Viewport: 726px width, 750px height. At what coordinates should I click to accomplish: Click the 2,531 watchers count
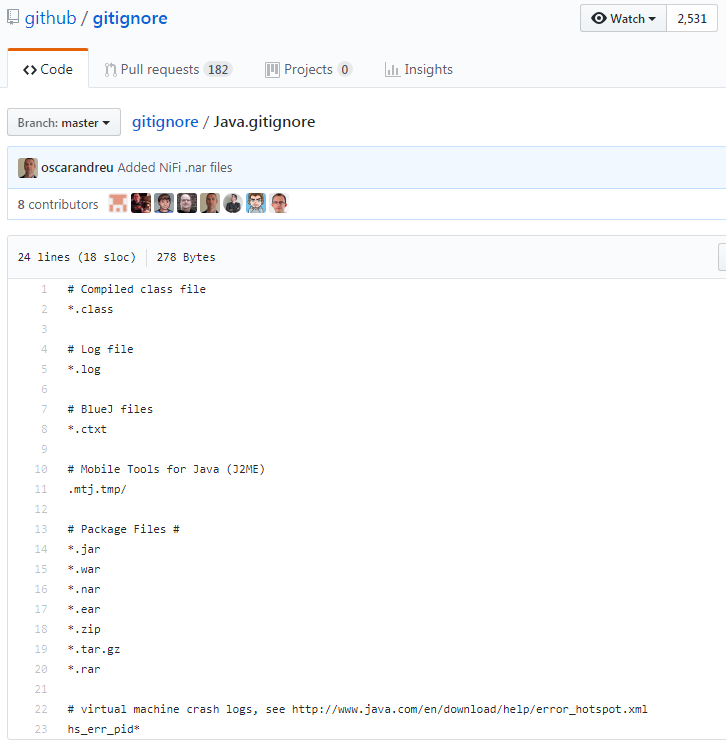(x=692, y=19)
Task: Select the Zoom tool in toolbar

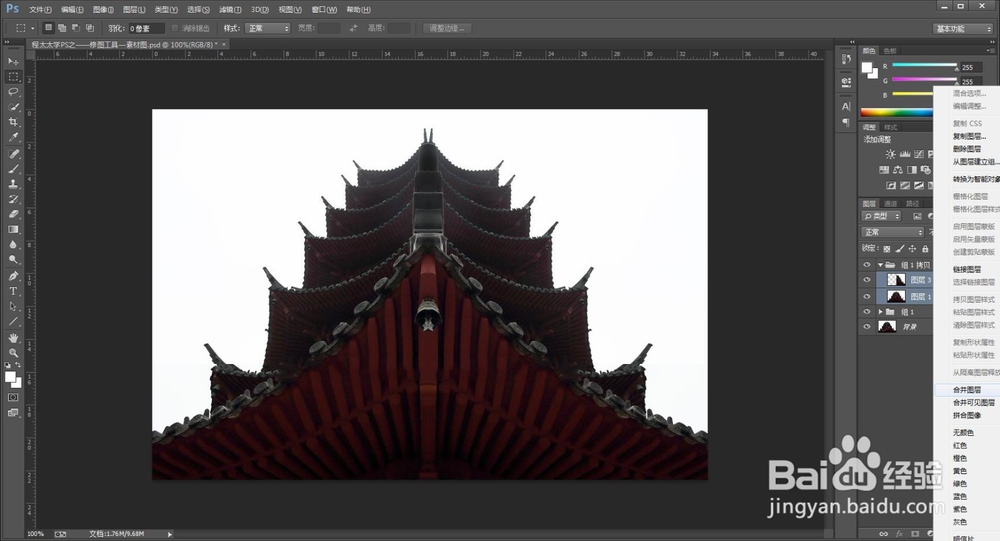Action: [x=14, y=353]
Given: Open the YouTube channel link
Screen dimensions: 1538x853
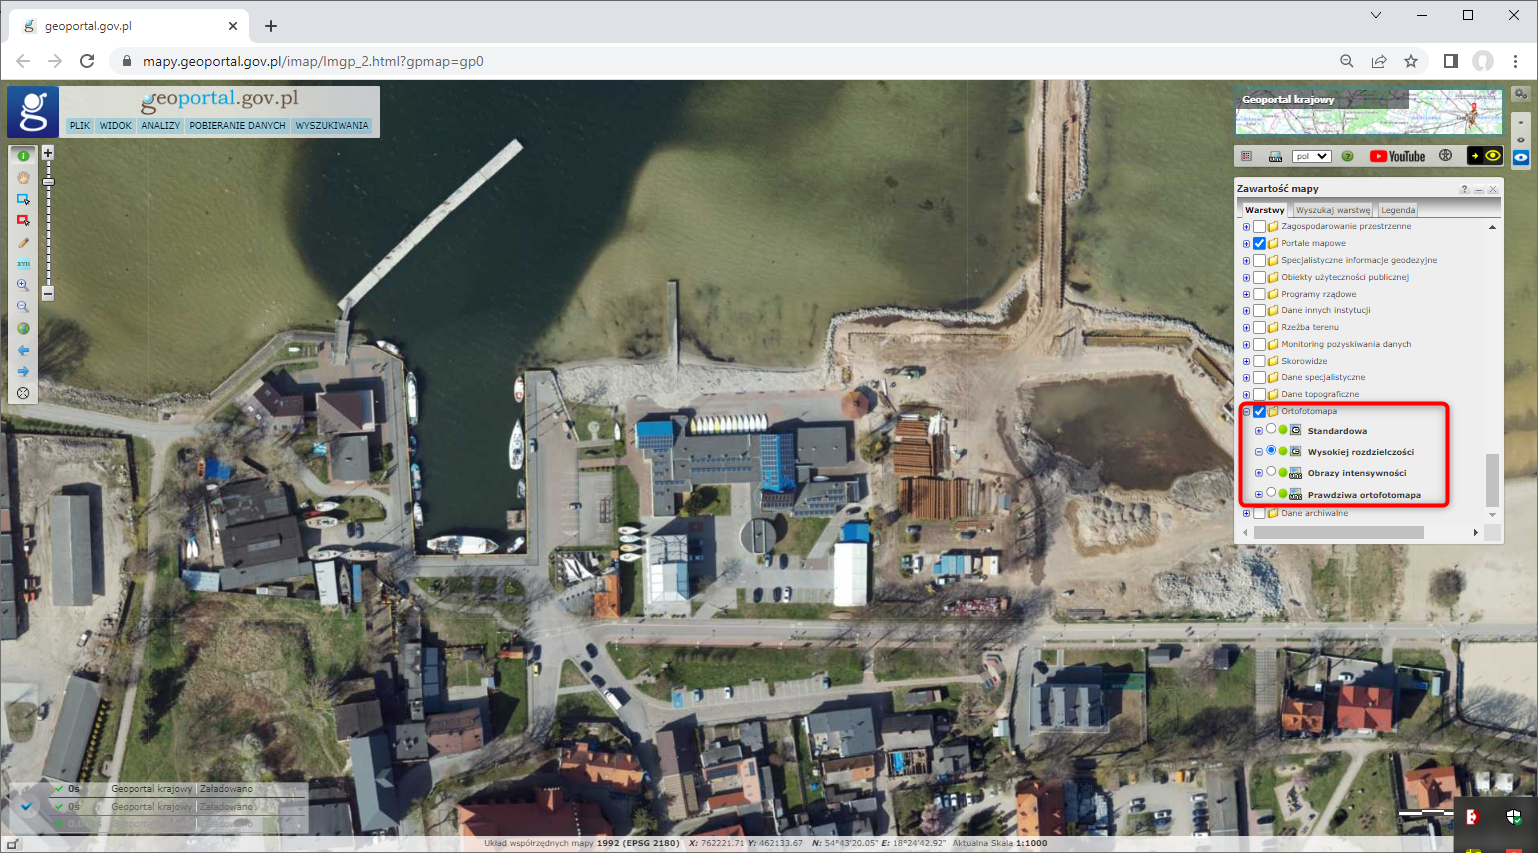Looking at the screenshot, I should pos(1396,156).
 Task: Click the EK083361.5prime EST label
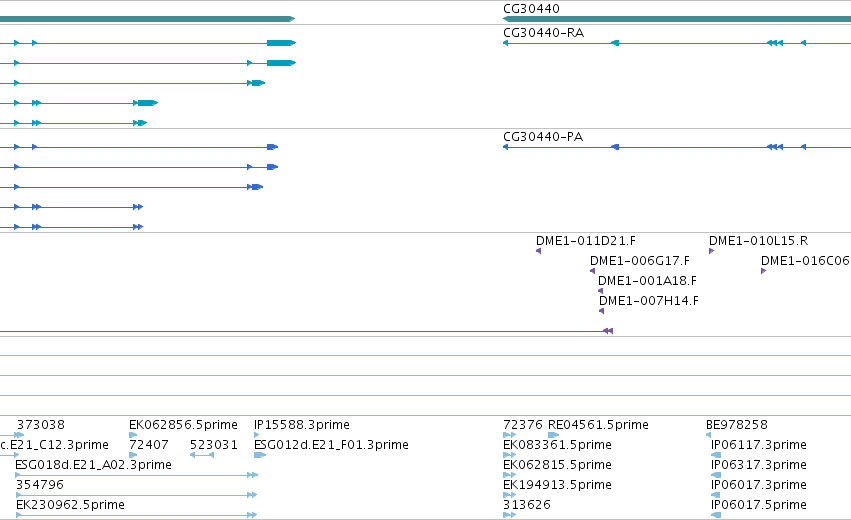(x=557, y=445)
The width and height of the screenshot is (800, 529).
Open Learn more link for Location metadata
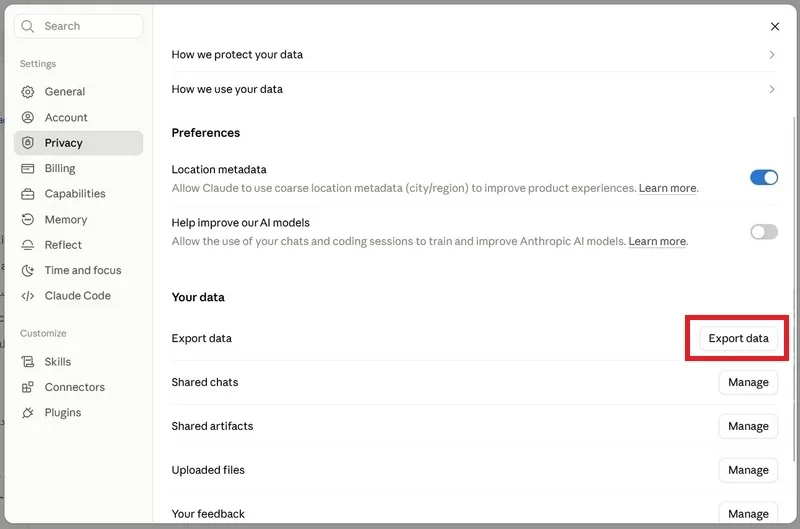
+ + + + +
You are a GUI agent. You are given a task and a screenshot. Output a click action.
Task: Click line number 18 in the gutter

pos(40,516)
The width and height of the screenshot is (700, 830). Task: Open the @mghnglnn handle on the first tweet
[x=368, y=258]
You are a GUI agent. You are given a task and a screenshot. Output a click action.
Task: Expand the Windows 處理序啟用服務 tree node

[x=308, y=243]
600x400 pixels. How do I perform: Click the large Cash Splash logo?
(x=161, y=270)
+ + + + +
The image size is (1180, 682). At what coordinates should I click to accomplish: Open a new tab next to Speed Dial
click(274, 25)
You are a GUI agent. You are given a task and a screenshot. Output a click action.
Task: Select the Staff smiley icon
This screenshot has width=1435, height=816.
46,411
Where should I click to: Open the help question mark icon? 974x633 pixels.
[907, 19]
+ + + + +
Problem to solve — Reproduce exactly the lines of the data above that run from the line with "Task: Select the Zoom tool in toolbar" down to the line with "Open Learn more link for Location metadata", both ends included. Pictures do not belong in the copy.

Solution for this exercise —
Task: Select the Zoom tool in toolbar

Action: [x=14, y=353]
Given: Open the YouTube channel link
Screen dimensions: 1538x853
Looking at the screenshot, I should pos(1396,156).
 Task: Click the EK083361.5prime EST label
(x=557, y=445)
The width and height of the screenshot is (800, 529).
Open Learn more link for Location metadata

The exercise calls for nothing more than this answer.